Loess–paleosol sequences preserve proxies including grain-size distributions, magnetic susceptibility, stable isotope ratios from buried organic matter, and pollen assemblages studied in concert by researchers at Peking University, Moscow State University, and the University of Copenhagen. These proxies record cold, dry glacial loess accumulation phases correlated with stadials in the Greenland ice core records and warmer, moister paleosols comparable to interstadials in the Marine Isotope Stage framework and the Holocene epoch. Vegetation reconstructions reference shifts between steppe-tundra and boreal elements linked to changing distributions of taxa known from comparisons with the Siberian flora and faunal evidence including remains of mammoth and reindeer recovered by paleoecologists and archaeologists.
Formation models emphasize sediment supply from glaciofluvial systems and periglacial surfaces, entrainment by katabatic and synoptic winds modulated by pressure systems such as the Siberian High, and deposition across frozen or desiccated plains. Provenance studies utilize geochemical tracers, detrital zircon U–Pb geochronology performed at facilities like the University of California, Santa Barbara and mineralogical fingerprints linking sediments to source areas including the Ural Mountains, Altai Mountains and river floodplains of the Ob River and Yenisei River. Seasonal thaw–freeze cycles and solifluction processes related to permafrost dynamics described by scientists at University of Alaska Fairbanks influence local sediment availability.
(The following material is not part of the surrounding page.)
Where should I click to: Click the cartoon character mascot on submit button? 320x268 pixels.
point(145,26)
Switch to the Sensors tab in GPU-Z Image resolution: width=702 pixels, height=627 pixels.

Siberian loess sequences are integrally tied to Quaternary ice-sheet extent, permafrost advance and retreat, and glacial–fluvial regimes that reorganized drainage basins during glacial maxima associated with the Last Glacial Maximum and older stadials. Comparisons with palaeoclimate reconstructions from the Greenland ice cores, Antarctic ice cores, and marine records from the North Atlantic inform models of teleconnections mediated by the Arctic Oscillation and shifts in the Jet stream. Collaborative studies with groups at the Max Planck Institute for Chemistry and the British Antarctic Survey refine chronology and process understanding.
Loess landscapes record interactions with Palaeolithic and later human groups, preserving archaeological sites linked to the Mal'ta–Buret' culture, Upper Paleolithic assemblages studied by teams from Russian Academy of Sciences and University of Cambridge, and evidence for Paleolithic subsistence strategies involving reindeer and megafauna. Pedogenic alteration by historic and modern agriculture around centres such as Omsk and Barnaul and resource extraction activities documented by regional authorities have modified loess cover, affecting erosion and carbon cycling studies conducted with participation from the Food and Agriculture Organization and national ministries. Conservation and geoheritage efforts reference UNESCO frameworks and regional museums including the Hermitage Museum and local university collections.